Even sons of the President and First Lady are not immune to this particular life passage. In mid-June 1929, Allan Hoover, second son of Herbert and Lou Henry Hoover, stood ready to graduate from Stanford. For Allan Hoover, Stanford was familiar terrain. Not only had both of his parents and his older brother graduated from Stanford, Allan had spent most of his life in the shadow of the campus. Even the scheduled commencement speaker, Ray Lyman Wilbur was a close family friend [as well as President of Stanford and Secretary of the Interior].

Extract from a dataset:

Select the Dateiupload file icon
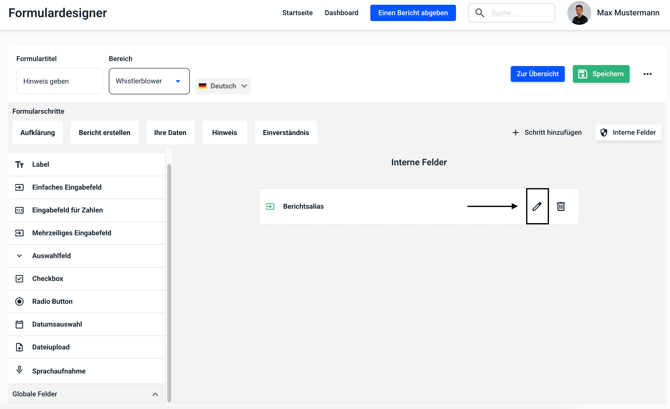This screenshot has width=670, height=409. coord(19,347)
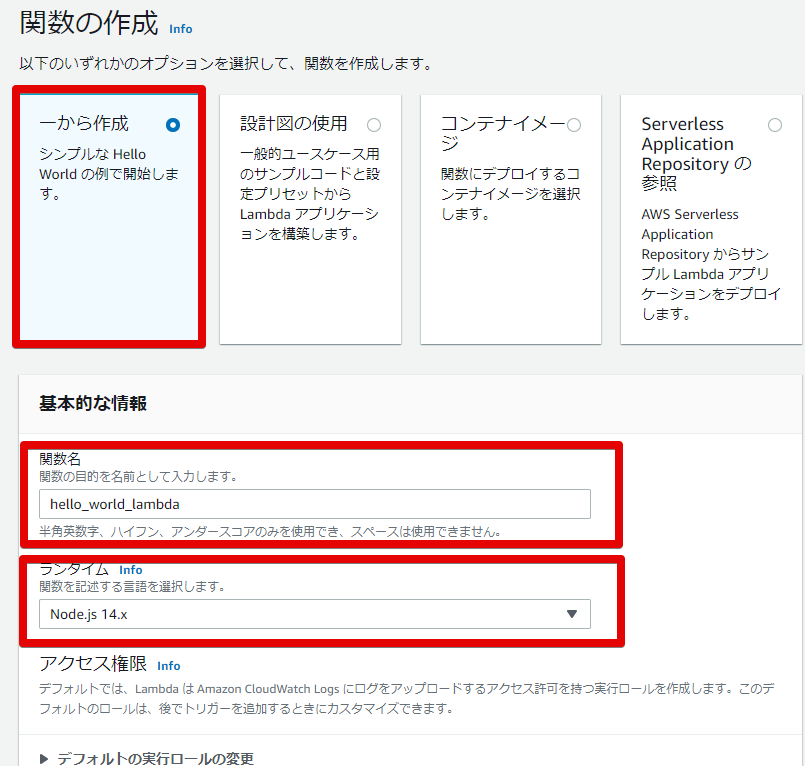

Perhaps all these factors played a part in Herbert and Lou Hoover’s decisions not to attend Allan’s graduation ceremony. Perhaps the elder Hoovers were compelled by the press of business to stay in Washington DC. In any event, they communicated their congratulations from a distance. Lou’s June 11th telegram read: ‘The very best good luck in the world to you on your last working day in the old diggings STOP I am distressed beyond words that I have demanding duties here which prevent my actually seeing you walk the plank…’ President Hoover’s letter of June 13th read: ‘Congratulations and best wishes. I wish we were all going to be there to give three cheers, because you certainly deserve them. However we will do what we can for you when you come to see us. In the meantime, enclosed is a check for $500 for your household accounts.’
Allan Hoover’s replies to his parents’ missives are not extant. On June 13th, Lou sent another telegram: ‘Been trying to get you two nights hope you were off celebrating STOP Will try again tonight… Would like to give you my half of the mutual car fully paid up for graduating present.’ Once again, Allan Hoover’s reply is not part of the collections here. One can readily surmise that Allan may have spent two days celebrating and very likely looked forward to full ownership of an automobile.
On June 17th 1929, Allan Hoover graduated from Stanford. Each of his parents wrote a touching note: ‘May you commence today a life as satisfying as your past has been to your parents-Dad.’ ‘Buy yourself a bouquet and lots of candy from us. The days’ trip won’t be long nor very trying; phone me as soon as its over-most love ever-Mum’
It is good to be reminded that POTUS and FLOTUS have lives outside the public sphere. It is important to remember that parents, whatever their station, are fiercely proud of their children.